_Data listing:_
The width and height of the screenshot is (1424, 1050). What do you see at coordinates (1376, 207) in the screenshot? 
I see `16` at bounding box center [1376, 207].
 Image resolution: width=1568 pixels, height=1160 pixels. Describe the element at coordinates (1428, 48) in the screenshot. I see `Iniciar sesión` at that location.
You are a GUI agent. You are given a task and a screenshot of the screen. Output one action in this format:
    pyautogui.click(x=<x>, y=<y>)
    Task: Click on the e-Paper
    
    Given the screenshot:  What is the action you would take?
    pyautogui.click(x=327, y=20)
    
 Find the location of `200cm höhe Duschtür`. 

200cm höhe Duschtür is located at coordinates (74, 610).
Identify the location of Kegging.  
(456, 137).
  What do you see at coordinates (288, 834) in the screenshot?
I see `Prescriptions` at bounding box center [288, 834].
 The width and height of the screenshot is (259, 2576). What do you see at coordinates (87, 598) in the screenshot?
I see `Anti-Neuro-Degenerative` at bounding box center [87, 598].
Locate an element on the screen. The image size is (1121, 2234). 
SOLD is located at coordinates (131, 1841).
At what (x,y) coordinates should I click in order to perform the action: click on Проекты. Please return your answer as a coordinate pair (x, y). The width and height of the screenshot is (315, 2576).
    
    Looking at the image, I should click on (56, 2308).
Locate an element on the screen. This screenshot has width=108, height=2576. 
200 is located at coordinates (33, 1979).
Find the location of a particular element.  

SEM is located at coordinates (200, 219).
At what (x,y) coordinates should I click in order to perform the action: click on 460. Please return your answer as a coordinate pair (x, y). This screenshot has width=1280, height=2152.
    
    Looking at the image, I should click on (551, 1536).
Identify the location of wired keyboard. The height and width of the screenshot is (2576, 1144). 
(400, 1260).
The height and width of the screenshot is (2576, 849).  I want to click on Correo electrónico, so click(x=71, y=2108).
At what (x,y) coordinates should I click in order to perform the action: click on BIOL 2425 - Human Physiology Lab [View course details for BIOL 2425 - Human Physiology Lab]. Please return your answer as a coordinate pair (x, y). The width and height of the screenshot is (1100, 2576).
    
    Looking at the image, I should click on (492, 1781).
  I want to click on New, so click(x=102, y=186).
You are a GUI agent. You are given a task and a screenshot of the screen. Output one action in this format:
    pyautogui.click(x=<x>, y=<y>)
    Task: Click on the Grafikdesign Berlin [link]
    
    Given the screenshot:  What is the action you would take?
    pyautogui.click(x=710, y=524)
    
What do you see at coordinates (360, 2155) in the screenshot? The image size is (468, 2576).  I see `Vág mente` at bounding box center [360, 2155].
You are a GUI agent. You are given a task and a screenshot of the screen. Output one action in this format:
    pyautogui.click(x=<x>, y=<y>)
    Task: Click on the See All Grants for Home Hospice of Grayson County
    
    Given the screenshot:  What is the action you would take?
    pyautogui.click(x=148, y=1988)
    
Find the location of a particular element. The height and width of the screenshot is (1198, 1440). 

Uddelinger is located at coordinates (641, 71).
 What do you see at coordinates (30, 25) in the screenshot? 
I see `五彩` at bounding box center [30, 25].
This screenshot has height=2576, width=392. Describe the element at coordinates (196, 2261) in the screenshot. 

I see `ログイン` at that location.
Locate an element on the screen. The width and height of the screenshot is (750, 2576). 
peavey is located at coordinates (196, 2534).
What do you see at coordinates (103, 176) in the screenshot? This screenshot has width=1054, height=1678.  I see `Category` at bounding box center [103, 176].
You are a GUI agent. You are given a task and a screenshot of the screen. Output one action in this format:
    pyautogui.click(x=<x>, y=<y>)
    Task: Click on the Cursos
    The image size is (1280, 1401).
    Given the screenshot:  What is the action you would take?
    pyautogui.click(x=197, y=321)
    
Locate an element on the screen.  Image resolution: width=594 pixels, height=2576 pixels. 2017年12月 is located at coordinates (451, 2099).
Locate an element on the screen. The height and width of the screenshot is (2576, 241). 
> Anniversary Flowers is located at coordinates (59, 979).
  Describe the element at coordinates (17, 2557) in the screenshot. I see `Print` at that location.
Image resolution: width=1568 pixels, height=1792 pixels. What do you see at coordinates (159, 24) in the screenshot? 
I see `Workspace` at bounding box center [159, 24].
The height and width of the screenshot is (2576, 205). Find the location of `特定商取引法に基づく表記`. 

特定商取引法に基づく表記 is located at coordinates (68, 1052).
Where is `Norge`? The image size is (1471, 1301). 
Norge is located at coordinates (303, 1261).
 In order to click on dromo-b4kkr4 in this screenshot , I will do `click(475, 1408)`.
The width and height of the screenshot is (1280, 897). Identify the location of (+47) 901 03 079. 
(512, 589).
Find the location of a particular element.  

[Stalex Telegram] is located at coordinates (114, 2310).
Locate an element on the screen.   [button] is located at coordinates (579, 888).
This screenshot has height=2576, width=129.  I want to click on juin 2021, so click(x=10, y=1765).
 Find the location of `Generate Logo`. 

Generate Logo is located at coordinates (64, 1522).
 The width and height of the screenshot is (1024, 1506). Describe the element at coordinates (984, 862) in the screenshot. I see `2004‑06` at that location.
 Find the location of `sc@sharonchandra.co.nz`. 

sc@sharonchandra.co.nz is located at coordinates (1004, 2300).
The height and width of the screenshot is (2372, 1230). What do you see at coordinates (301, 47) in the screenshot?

_Challenge:_
Rewrite all of the material above, substituting "Give your answer as a coordinate pair" for every occurrence of "Please return your answer as a coordinate pair" and leaving everything else unchanged.

_Final result:_
The width and height of the screenshot is (1424, 1050). What do you see at coordinates (1376, 207) in the screenshot? 
I see `16` at bounding box center [1376, 207].
 Image resolution: width=1568 pixels, height=1160 pixels. Describe the element at coordinates (1428, 48) in the screenshot. I see `Iniciar sesión` at that location.
You are a GUI agent. You are given a task and a screenshot of the screen. Output one action in this format:
    pyautogui.click(x=<x>, y=<y>)
    Task: Click on the e-Paper
    
    Given the screenshot:  What is the action you would take?
    pyautogui.click(x=327, y=20)
    
 Find the location of `200cm höhe Duschtür`. 

200cm höhe Duschtür is located at coordinates (74, 610).
Identify the location of Kegging.  
(456, 137).
  What do you see at coordinates (288, 834) in the screenshot?
I see `Prescriptions` at bounding box center [288, 834].
 The width and height of the screenshot is (259, 2576). What do you see at coordinates (87, 598) in the screenshot?
I see `Anti-Neuro-Degenerative` at bounding box center [87, 598].
Locate an element on the screen. The image size is (1121, 2234). 
SOLD is located at coordinates (131, 1841).
At what (x,y) coordinates should I click in order to perform the action: click on Проекты. Give your answer as a coordinate pair (x, y). The width and height of the screenshot is (315, 2576).
    
    Looking at the image, I should click on (56, 2308).
Locate an element on the screen. This screenshot has width=108, height=2576. 
200 is located at coordinates (33, 1979).
Find the location of a particular element.  

SEM is located at coordinates (200, 219).
At what (x,y) coordinates should I click in order to perform the action: click on 460. Give your answer as a coordinate pair (x, y). This screenshot has width=1280, height=2152.
    
    Looking at the image, I should click on (551, 1536).
Identify the location of wired keyboard. The height and width of the screenshot is (2576, 1144). 
(400, 1260).
The height and width of the screenshot is (2576, 849).  I want to click on Correo electrónico, so click(x=71, y=2108).
At what (x,y) coordinates should I click in order to perform the action: click on BIOL 2425 - Human Physiology Lab [View course details for BIOL 2425 - Human Physiology Lab]. Give your answer as a coordinate pair (x, y). The width and height of the screenshot is (1100, 2576).
    
    Looking at the image, I should click on (492, 1781).
  I want to click on New, so click(x=102, y=186).
You are a GUI agent. You are given a task and a screenshot of the screen. Output one action in this format:
    pyautogui.click(x=<x>, y=<y>)
    Task: Click on the Grafikdesign Berlin [link]
    
    Given the screenshot:  What is the action you would take?
    pyautogui.click(x=710, y=524)
    
What do you see at coordinates (360, 2155) in the screenshot? The image size is (468, 2576).  I see `Vág mente` at bounding box center [360, 2155].
You are a GUI agent. You are given a task and a screenshot of the screen. Output one action in this format:
    pyautogui.click(x=<x>, y=<y>)
    Task: Click on the See All Grants for Home Hospice of Grayson County
    
    Given the screenshot:  What is the action you would take?
    pyautogui.click(x=148, y=1988)
    
Find the location of a particular element. The height and width of the screenshot is (1198, 1440). 

Uddelinger is located at coordinates (641, 71).
 What do you see at coordinates (30, 25) in the screenshot? 
I see `五彩` at bounding box center [30, 25].
This screenshot has height=2576, width=392. Describe the element at coordinates (196, 2261) in the screenshot. 

I see `ログイン` at that location.
Locate an element on the screen. The width and height of the screenshot is (750, 2576). 
peavey is located at coordinates (196, 2534).
What do you see at coordinates (103, 176) in the screenshot? This screenshot has width=1054, height=1678.  I see `Category` at bounding box center [103, 176].
You are a GUI agent. You are given a task and a screenshot of the screen. Output one action in this format:
    pyautogui.click(x=<x>, y=<y>)
    Task: Click on the Cursos
    The image size is (1280, 1401).
    Given the screenshot:  What is the action you would take?
    pyautogui.click(x=197, y=321)
    
Locate an element on the screen.  Image resolution: width=594 pixels, height=2576 pixels. 2017年12月 is located at coordinates (451, 2099).
Locate an element on the screen. The height and width of the screenshot is (2576, 241). 
> Anniversary Flowers is located at coordinates (59, 979).
  Describe the element at coordinates (17, 2557) in the screenshot. I see `Print` at that location.
Image resolution: width=1568 pixels, height=1792 pixels. What do you see at coordinates (159, 24) in the screenshot? 
I see `Workspace` at bounding box center [159, 24].
The height and width of the screenshot is (2576, 205). Find the location of `特定商取引法に基づく表記`. 

特定商取引法に基づく表記 is located at coordinates (68, 1052).
Where is `Norge`? The image size is (1471, 1301). 
Norge is located at coordinates (303, 1261).
 In order to click on dromo-b4kkr4 in this screenshot , I will do `click(475, 1408)`.
The width and height of the screenshot is (1280, 897). Identify the location of (+47) 901 03 079. 
(512, 589).
Find the location of a particular element.  

[Stalex Telegram] is located at coordinates (114, 2310).
Locate an element on the screen.   [button] is located at coordinates (579, 888).
This screenshot has height=2576, width=129.  I want to click on juin 2021, so click(x=10, y=1765).
 Find the location of `Generate Logo`. 

Generate Logo is located at coordinates (64, 1522).
 The width and height of the screenshot is (1024, 1506). Describe the element at coordinates (984, 862) in the screenshot. I see `2004‑06` at that location.
 Find the location of `sc@sharonchandra.co.nz`. 

sc@sharonchandra.co.nz is located at coordinates (1004, 2300).
The height and width of the screenshot is (2372, 1230). What do you see at coordinates (301, 47) in the screenshot?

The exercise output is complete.